Typically, August through October is when most holiday shipments arrive at U.S. ports in order to be at retailers in time for the holidays. During this period, the "it" holiday toys generally receive at least 300 shipments. In 2009, shipments of toys associated with the popular Toy Story franchise surpassed 500 and the hyped toys of 2010, Squinkies, Paper Jamz and Zoobles, experienced 305, 312 and 312 shipments, respectively. Shipments have yet to reach this level in 2011.

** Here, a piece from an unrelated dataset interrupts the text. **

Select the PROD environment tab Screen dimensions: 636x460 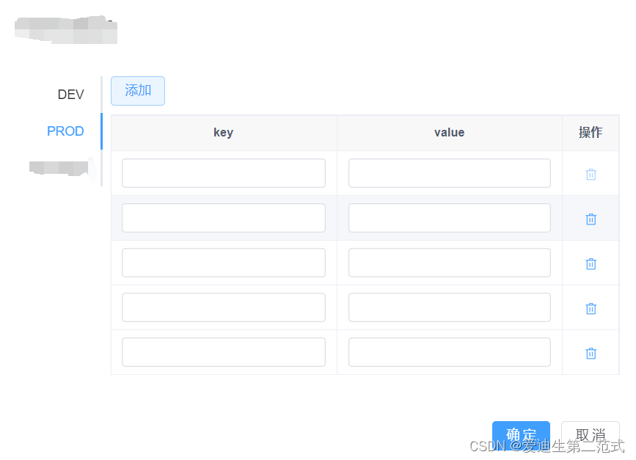pos(65,131)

Monster High products, which are a brand of fashion dolls and accessories inspired by famous monsters, have the most shipments, with 277. Lalaloopsy dolls and the butterfly-catching game Elefun are also projected to be big this year, but received only 167 and 98 shipments, respectively. Angry Birds merchandise, Pillow Pets and the perennial favorite Elmo - which introduced a new version this year - are among other toys that have been receiving buzz but may lack the shipment volume necessary to fulfill needs.

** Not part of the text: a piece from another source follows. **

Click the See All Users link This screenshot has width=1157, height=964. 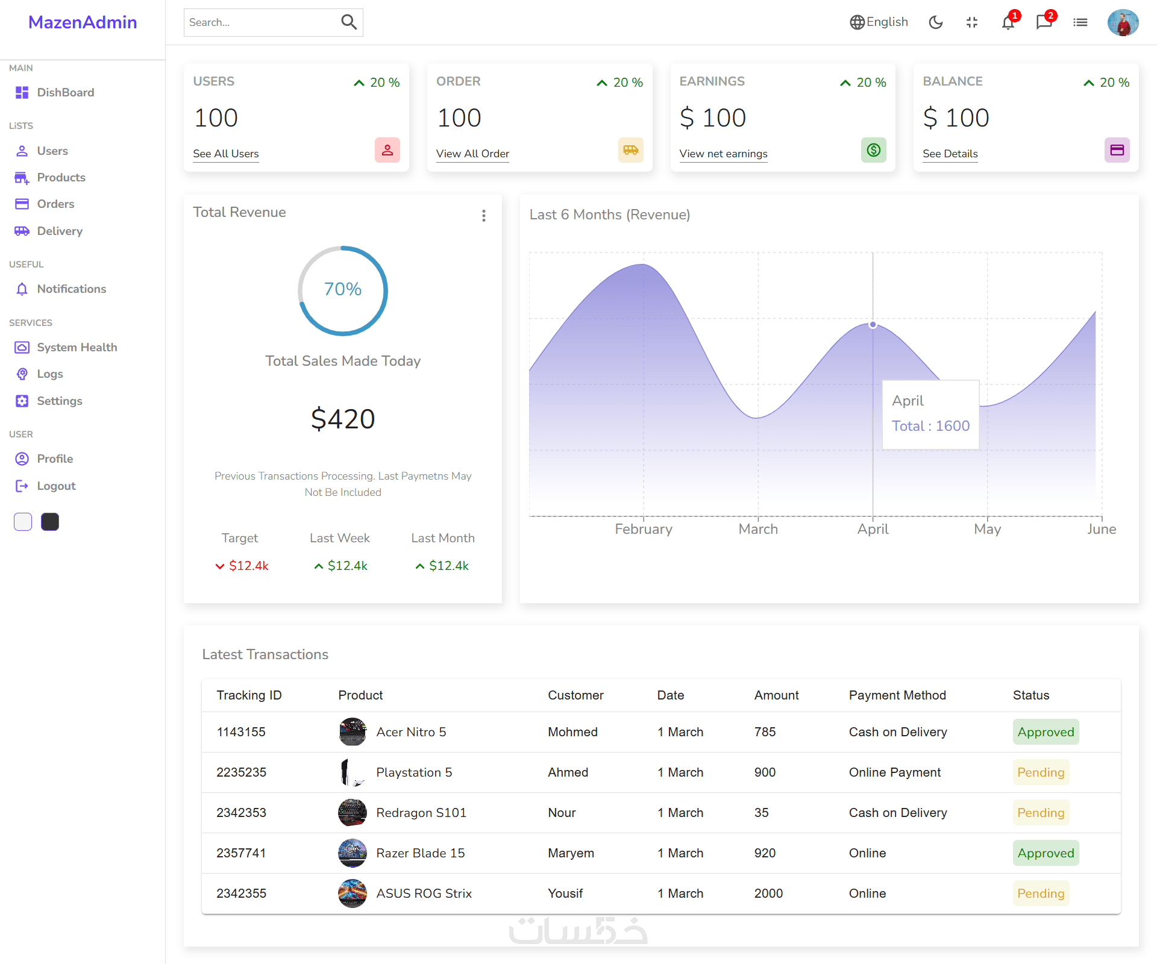tap(226, 154)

However, shipments of classic toys, including Barbie, Lego and Hot Wheels, experienced record growth in shipments in 2011. In fact, shipments of Barbie dolls and accessories far surpass the popular dolls on this year's list - Barbie saw almost 10 times as many shipments of Monster High and over 15 times the number of shipments of Lalaloopsy.

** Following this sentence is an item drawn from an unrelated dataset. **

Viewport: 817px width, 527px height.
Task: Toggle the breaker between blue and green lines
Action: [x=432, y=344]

"Children will have to be extra good - and really lucky - to be unwrapping this year's hottest toys," said Panjiva CEO Josh Green. "Shipments of the most-talked-about toys are unusually low, which not only means that eager parents may have trouble finding the goods, but also that retailers may be playing it safe by putting the majority of their investment into proven toys they know will sell."